:: DATASET

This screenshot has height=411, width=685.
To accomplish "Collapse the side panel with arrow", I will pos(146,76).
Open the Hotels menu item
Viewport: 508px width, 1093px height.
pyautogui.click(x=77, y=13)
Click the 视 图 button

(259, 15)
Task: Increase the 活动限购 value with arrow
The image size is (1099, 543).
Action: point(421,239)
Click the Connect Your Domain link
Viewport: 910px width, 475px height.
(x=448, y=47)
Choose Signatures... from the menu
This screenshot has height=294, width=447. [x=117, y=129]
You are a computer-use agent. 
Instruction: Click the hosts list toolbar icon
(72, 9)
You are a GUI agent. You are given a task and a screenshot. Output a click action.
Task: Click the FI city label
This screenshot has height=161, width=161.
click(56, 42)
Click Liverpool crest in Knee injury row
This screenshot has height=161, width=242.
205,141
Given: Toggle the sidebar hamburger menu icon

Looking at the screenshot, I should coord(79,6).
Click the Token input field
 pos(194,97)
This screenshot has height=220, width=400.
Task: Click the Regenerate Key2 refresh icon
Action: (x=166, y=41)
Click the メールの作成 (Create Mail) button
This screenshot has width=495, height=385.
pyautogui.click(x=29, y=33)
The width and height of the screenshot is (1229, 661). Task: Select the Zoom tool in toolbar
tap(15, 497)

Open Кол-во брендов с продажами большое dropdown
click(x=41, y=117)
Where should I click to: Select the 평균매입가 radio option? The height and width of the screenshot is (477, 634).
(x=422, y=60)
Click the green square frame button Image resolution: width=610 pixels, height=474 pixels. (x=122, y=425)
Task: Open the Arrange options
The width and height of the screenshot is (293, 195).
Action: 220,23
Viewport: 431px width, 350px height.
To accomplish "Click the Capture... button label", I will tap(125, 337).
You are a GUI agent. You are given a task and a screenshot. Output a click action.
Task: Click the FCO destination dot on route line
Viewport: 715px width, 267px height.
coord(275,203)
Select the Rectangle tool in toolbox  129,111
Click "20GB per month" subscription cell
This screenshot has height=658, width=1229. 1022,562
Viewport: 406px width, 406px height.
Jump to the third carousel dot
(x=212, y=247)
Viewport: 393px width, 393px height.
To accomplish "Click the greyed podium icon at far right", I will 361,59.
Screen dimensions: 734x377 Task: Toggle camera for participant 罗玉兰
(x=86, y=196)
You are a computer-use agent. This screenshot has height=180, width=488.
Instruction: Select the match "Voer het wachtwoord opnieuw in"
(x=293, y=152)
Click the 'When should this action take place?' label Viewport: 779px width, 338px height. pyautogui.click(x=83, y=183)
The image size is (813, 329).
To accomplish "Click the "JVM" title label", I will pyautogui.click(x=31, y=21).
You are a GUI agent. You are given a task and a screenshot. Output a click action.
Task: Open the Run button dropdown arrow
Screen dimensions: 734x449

::::

■ TASK DETAILS: Find "Select the Rectangle" in the data above, then repeat that line and all lines after it exactly, ending with the final line.

■ EXPECTED OUTPUT:
Select the Rectangle tool in toolbox  129,111
Click "20GB per month" subscription cell
This screenshot has height=658, width=1229. 1022,562
Viewport: 406px width, 406px height.
Jump to the third carousel dot
(x=212, y=247)
Viewport: 393px width, 393px height.
To accomplish "Click the greyed podium icon at far right", I will 361,59.
Screen dimensions: 734x377 Task: Toggle camera for participant 罗玉兰
(x=86, y=196)
You are a computer-use agent. This screenshot has height=180, width=488.
Instruction: Select the match "Voer het wachtwoord opnieuw in"
(x=293, y=152)
Click the 'When should this action take place?' label Viewport: 779px width, 338px height. pyautogui.click(x=83, y=183)
The image size is (813, 329).
To accomplish "Click the "JVM" title label", I will pyautogui.click(x=31, y=21).
You are a GUI agent. You are given a task and a screenshot. Output a click action.
Task: Open the Run button dropdown arrow
Screen dimensions: 734x449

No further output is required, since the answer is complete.